• _EXERCISE PROMPT_: Continue the passage about the writer Park from where it stops.

• _PASSAGE FOR REVIEW_:
After debuting in 1970 at the age of 40, Park dedicated herself to telling the story of society. She wrote prolifically for decades, producing a mountain of work that included novels, essays and children’s books. The writer was a rarity in that her work was broadly popular with consumers and in literary circles.

Until her death, she never stopped writing. In July last year, Park published an essay “Roads Not Taken Are More Beautiful,” which depicts the latter stages of her life and affection for nature. In an interview with the JoongAng Ilbo at the time, Park spoke of her aspirations to write a romance novel, saying, “Every novelist dreams of writing an everlasting love story.”

After being diagnosed with gallbladder cancer last September and going through chemotherapy at Samsung Medical Center where her third son-in-law works as a doctor, the spirited writer seemed to have been out of the woods. In the following months, she started increasing her daily activities and recently agreed to lead the Munhakdongne literary magazine’s screening process to uncover Korea’s most promising novice writer. It almost seemed like a tragic coincidence, then, when Park passed away due to complications from her cancer treatment at 6:17 a.m. on the day she had planned to announce her assessment.

• _RECORDS SHOWN_:
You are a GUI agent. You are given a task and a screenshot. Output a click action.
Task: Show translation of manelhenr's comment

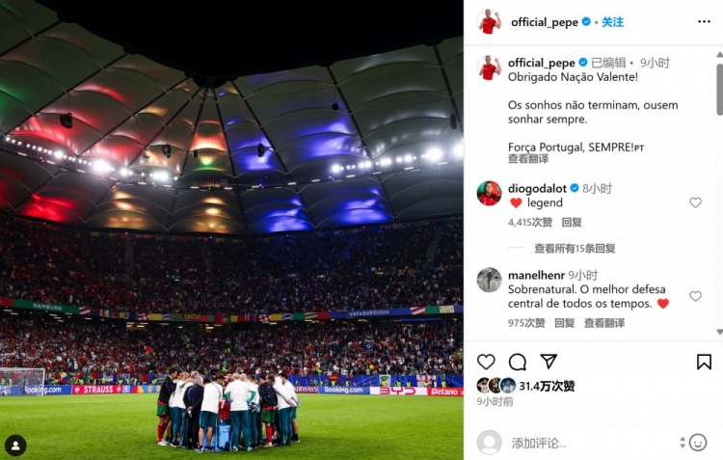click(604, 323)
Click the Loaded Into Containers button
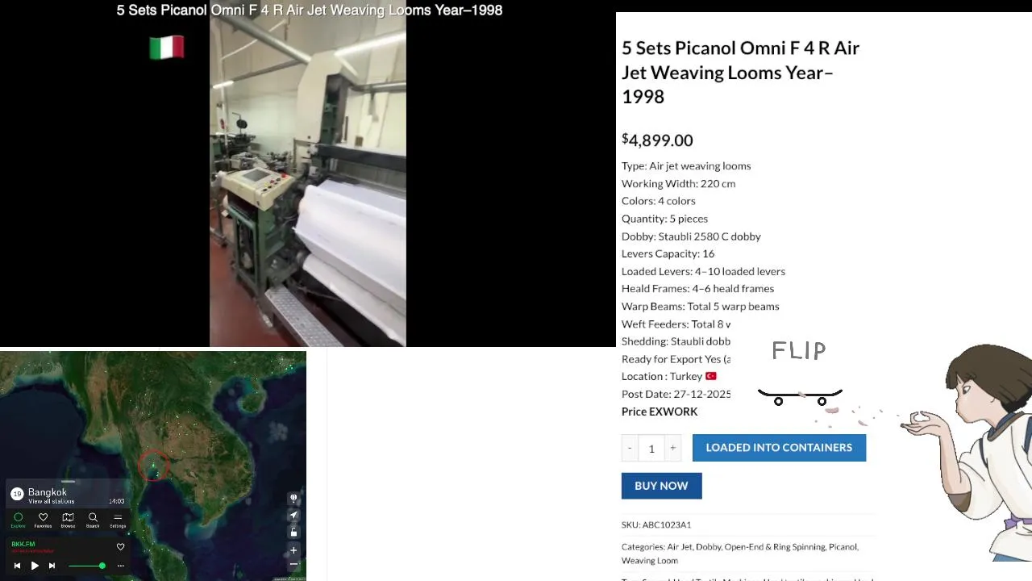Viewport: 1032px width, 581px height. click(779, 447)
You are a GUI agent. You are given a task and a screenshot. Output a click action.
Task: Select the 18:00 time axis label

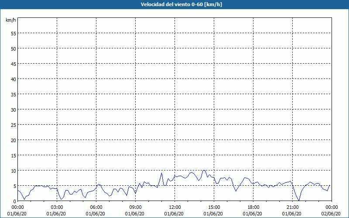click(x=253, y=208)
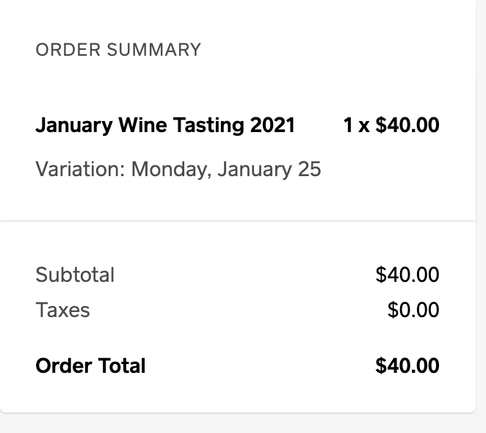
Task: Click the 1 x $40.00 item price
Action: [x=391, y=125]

---

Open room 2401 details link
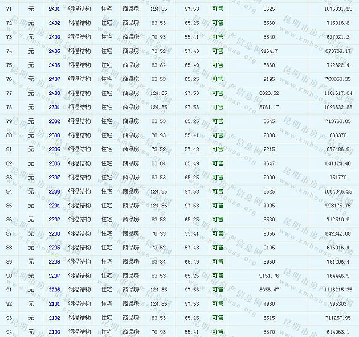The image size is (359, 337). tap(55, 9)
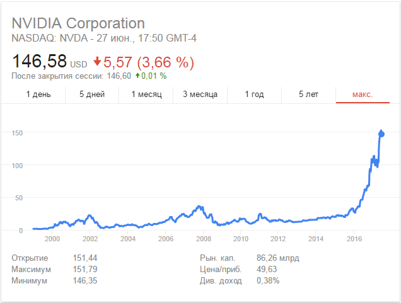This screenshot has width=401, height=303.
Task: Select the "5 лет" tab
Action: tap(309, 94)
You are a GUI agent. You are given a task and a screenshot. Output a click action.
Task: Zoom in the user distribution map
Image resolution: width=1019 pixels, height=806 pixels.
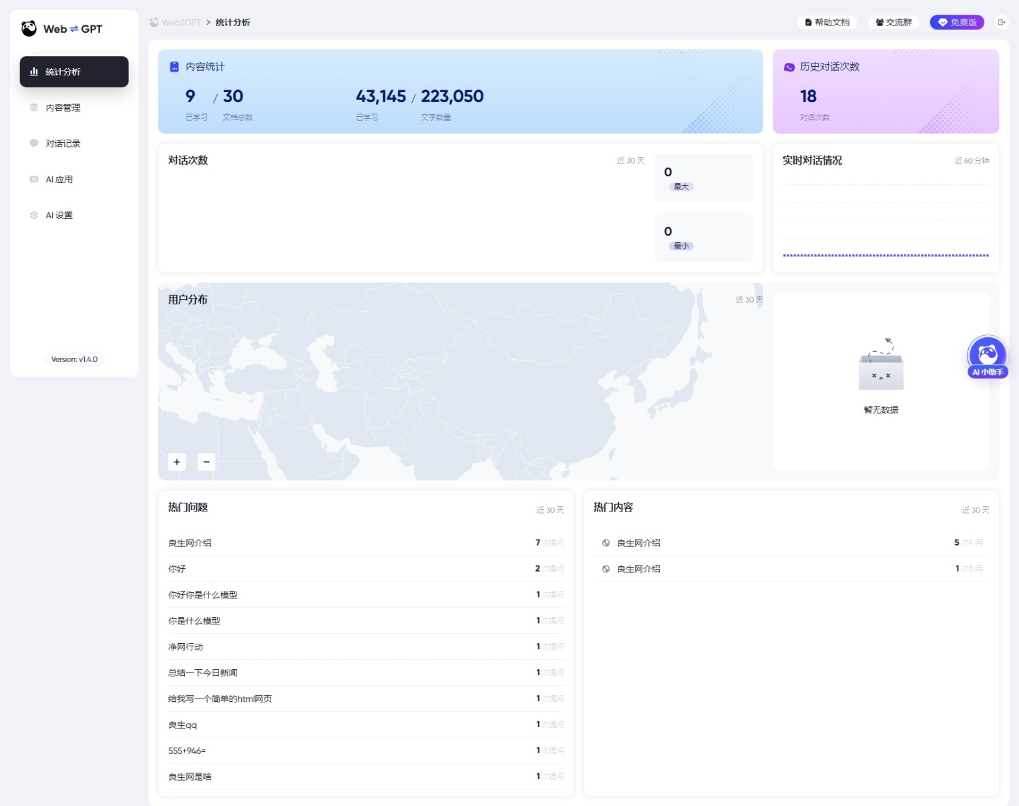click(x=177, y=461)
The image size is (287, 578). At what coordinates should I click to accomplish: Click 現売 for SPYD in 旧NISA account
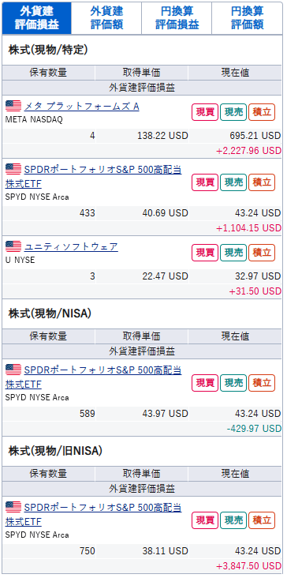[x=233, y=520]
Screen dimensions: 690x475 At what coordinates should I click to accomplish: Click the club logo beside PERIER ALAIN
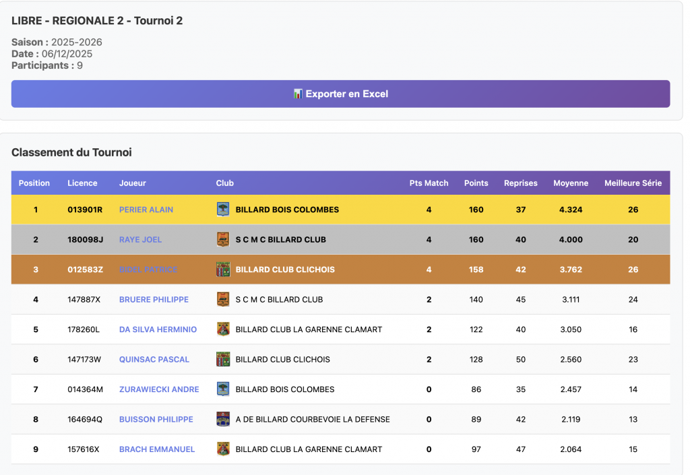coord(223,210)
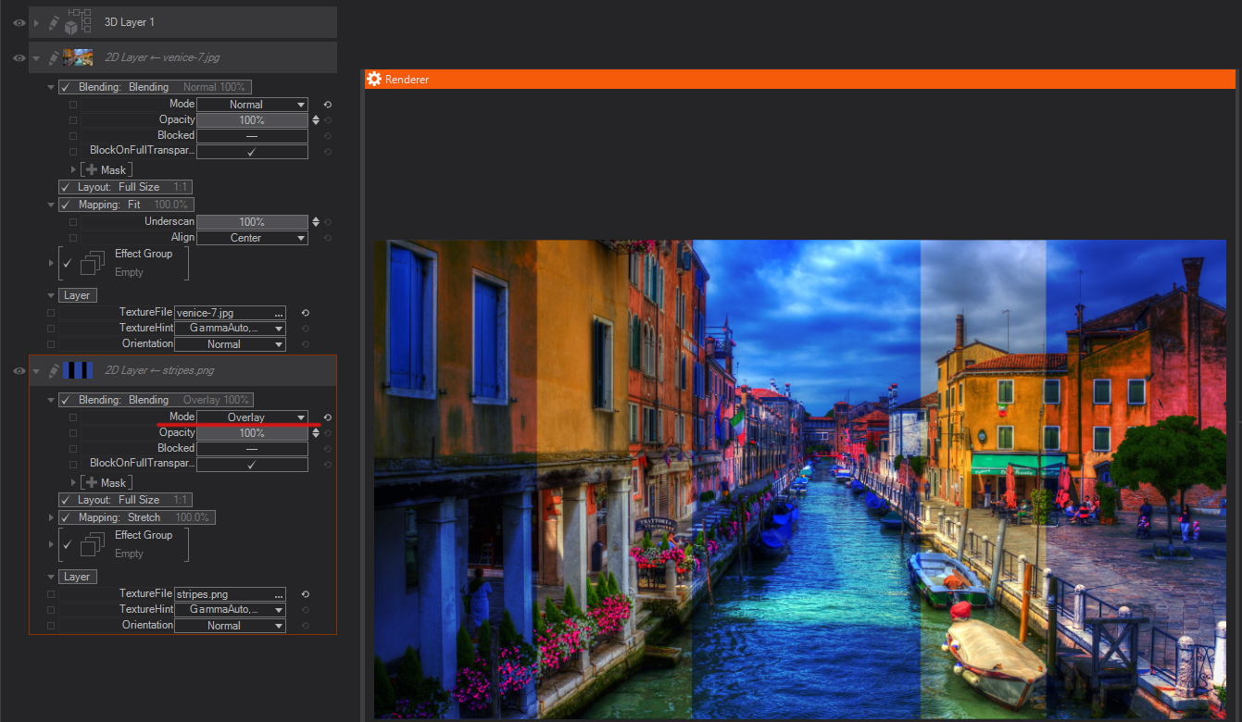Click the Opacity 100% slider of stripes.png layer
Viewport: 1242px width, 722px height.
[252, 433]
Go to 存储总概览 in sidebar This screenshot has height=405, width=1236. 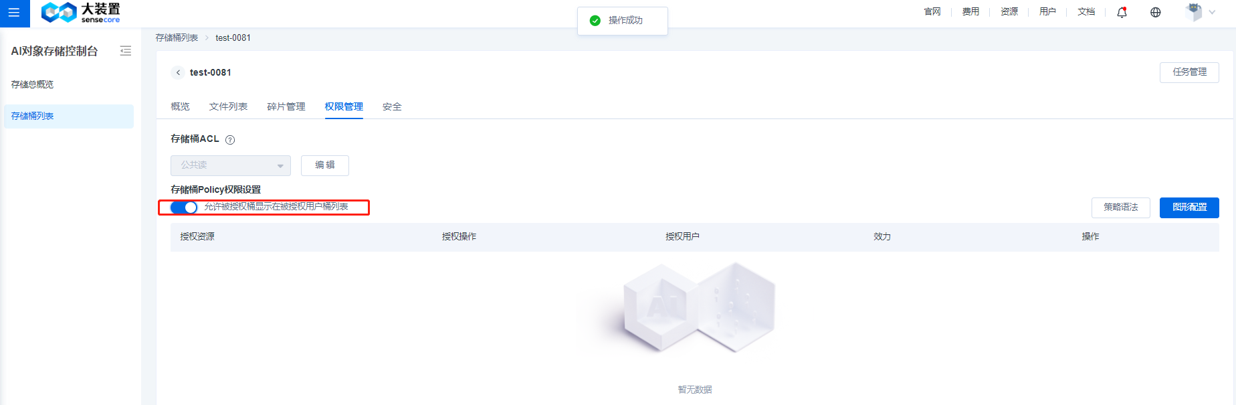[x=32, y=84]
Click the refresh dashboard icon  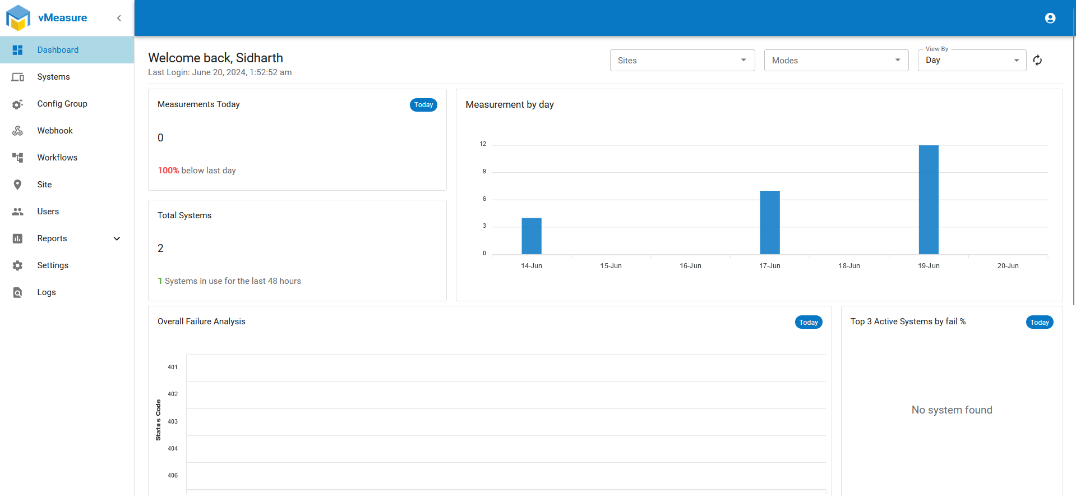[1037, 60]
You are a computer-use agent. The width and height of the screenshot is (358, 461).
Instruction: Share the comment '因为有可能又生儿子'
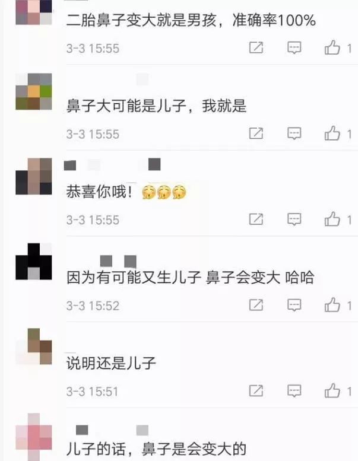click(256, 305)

• _EXPECTED ANSWER_:
Park’s writing is known for its realism. “Things that have not been experienced cannot be written,” she often said. Along these lines, Park’s words were often characterized as a testament to the past - especially her horrendous memories of the Korean War and its legacy.

“For the sake of survival, I had to endure every indignity and act of brutality that you can imagine. What kept me alive amid all the grief was my desire to document life. There were times I had to crawl like a worm; a deep sense of regret that built up into a desire for revenge maintained my last bastion of self-esteem. I wanted to document the injustices of the war. It was at that moment that I realized the value of literature,” she said.

In her autobiographical novel, “Who Ate Up All the Shinga?” Park gave her account of what drove her to write. The cruelty of war and the acrimony that followed were Park’s main motives. The battle-scarred writer suffered the loss of her brother and helplessly witnessed her mother’s desperation to keep her family alive during the war.

Park’s bitter war experiences formed the basis of her novel “To Dream of a Mountain” (1997). The novella “Mom’s Stake” (1980) and “The Naked Tree” (1970) also have their roots in Park’s memories of war.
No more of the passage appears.